Cette étude ''financée par la MSA et l'UIPP (Union des industries de la protection des plantes, ndlr) manque visiblement d'indépendance et cela explique que les chiffres qui pourraient montrer que les agriculteurs sont plus touchés par certains types de cancer (possiblement liés aux pesticides) que la population générale ne sortent pas !'', a fustigé François Veillerette, porte-parole de Générations Futures. "Au lieu de cela Agrican se contente de marteler une com' lénifiante qui vise à faire croire que tout va pour le mieux dans le meilleur des monde...nous trouvons cela indécent", a-t-il ajouté.
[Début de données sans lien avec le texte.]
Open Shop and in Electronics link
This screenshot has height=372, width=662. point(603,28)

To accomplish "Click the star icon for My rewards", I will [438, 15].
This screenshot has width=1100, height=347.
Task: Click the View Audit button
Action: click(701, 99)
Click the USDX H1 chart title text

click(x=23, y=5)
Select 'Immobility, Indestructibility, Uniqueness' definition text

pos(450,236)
Un rapport de l'Office parlementaire d'évaluation des choix scientifiques et techniques (OPECST) paru en avril 2010 sur les pesticides et la santé dressait des conclusions plutôt favorables à la poursuite de l'utilisation des phytos. Ce rapport parlementaire avait conclu qu'une baisse de 50 % de l'utilisation de produits phytosanitaires fixée par le Grenelle d'ici 2018, serait néfaste à l'agriculture française car ''trop brutale'' tout en préconisant un renforcement de la veille sanitaire.